First things first, not all Magic decks include all possible forms of product conversion and cross-contamination. Many decks tend to primarily focus on just one or two options, aiming for consistency, more than untamed flexibility. I’d like again to go in the details on where Borborygmos Enraged places itself among the main cross-contamination options and how its ramp strategy pays off. But first, let’s see what the main product-to-product conversions are traditionally available as part of Magic’s environment.

To the surprise of nobody, the most obvious conversion of products comes in the form of permanents on the board dealing damage. This is how the majority of gameplay actions in Magic take place and it is likely the most intuitive product-to-product conversion. On the other side of the equation, cards like Precinct Captain and Blaze Commando guarantee the opposite conversion can also be covered, generating board presence when damage is dealt.

While this can be an effective back-and-forth loop of Creatures dealing damage, which in turn generates more Creatures, it is not necessarily what ramp decks usually look for. While certainly a concept worth exploring inside dedicated strategies, let’s turn our attention to the other conversion options, which Green-based strategies can easily look at for inspiration.

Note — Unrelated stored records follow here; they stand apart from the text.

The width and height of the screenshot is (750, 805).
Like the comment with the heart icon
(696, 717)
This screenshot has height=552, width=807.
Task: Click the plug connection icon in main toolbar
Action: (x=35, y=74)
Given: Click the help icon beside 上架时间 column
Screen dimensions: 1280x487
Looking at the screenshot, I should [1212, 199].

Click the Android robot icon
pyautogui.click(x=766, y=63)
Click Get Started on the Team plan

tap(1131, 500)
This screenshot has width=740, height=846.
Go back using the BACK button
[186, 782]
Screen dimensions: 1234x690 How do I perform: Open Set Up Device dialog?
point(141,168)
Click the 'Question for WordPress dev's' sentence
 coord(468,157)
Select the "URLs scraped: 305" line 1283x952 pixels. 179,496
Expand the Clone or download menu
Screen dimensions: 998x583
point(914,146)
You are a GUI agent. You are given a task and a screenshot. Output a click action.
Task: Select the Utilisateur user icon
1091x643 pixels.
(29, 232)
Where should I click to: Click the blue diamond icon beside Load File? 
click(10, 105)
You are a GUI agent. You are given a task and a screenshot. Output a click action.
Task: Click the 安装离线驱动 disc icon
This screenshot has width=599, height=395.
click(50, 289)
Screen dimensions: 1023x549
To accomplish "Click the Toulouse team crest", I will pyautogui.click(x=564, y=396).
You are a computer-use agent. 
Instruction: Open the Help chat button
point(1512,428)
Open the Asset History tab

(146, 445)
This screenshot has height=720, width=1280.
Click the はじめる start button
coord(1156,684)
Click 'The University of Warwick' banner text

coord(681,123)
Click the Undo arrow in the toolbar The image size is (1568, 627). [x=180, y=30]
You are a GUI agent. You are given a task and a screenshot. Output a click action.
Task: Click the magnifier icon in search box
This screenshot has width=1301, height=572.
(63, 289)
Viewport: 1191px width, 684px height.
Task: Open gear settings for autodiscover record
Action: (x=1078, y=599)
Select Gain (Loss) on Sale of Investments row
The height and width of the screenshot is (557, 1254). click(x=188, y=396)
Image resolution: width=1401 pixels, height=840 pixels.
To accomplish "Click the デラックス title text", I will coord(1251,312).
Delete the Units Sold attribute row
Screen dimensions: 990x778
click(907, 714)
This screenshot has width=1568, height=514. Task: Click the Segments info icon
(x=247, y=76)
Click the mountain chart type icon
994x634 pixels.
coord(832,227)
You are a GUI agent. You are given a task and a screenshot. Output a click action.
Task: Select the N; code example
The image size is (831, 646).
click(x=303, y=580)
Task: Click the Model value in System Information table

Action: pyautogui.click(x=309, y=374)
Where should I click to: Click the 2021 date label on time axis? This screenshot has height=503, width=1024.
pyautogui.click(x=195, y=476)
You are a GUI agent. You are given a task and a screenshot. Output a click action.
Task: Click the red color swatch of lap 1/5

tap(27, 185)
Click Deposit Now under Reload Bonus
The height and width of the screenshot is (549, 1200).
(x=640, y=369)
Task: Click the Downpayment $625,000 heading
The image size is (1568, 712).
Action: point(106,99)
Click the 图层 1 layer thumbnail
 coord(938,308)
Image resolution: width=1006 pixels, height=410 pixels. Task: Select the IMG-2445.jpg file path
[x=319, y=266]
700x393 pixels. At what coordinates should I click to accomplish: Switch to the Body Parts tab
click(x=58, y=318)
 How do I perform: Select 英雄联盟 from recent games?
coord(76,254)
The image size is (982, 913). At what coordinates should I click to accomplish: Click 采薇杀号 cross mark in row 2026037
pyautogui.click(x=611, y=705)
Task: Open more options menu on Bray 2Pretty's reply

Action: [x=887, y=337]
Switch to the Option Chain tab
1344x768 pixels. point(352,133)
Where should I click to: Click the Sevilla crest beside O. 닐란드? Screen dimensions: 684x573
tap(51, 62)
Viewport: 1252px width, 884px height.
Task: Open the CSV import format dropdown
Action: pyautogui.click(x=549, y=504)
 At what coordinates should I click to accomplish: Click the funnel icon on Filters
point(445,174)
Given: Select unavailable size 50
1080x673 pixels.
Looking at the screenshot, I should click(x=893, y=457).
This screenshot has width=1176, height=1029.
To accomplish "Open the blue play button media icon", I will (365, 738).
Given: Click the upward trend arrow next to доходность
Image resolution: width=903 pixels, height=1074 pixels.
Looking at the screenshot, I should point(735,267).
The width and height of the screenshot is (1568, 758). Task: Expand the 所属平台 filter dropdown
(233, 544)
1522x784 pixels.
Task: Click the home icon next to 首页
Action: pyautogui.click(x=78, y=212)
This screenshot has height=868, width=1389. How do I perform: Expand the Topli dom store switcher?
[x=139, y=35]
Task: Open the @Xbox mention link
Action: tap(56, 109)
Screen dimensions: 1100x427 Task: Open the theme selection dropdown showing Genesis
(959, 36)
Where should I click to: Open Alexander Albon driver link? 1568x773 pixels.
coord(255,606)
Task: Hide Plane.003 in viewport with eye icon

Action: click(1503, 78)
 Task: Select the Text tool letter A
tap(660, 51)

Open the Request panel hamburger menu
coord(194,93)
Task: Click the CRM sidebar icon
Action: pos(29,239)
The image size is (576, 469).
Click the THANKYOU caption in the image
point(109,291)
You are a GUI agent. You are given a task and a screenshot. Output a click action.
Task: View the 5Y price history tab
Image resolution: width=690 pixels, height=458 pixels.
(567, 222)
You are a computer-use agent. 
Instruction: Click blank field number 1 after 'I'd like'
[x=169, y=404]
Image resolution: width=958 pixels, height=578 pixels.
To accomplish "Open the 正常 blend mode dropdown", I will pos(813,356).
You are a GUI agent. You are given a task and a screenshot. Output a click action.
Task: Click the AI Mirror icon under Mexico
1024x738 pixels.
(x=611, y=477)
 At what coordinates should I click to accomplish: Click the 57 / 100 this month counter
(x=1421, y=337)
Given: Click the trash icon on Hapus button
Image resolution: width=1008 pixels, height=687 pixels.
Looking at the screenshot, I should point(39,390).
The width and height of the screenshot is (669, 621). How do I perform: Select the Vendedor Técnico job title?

A value-oriented board presence can generate a significant card advantage, which than can be then re-converted into a continuously increasing board presence. Think of the value engine that is Beast Whisperer, which, in the right Creature-based deck, essentially becomes a self-fuelling machine. And for an example of tournament-winning Card-to-Board converter, look no further than Zombie Infestation.

Finally, back-and-forth conversion of Mana and cards is easily achievable, and sometimes abused as part of game-winning combos. Think Curiosity and its colour shifted counterpart Keen Sense, converting damage into cards. Pair any of these up with Arc Mage, converting cards into damage, and you set yourself for a nice value engine. Of course, you can also just bypass Arc Mage‘s discard option and go straight for the infamous Niv-Mizzet, the Firemind and Curiosity combo, for an immediate Damage-to-Card-to-Damage loop.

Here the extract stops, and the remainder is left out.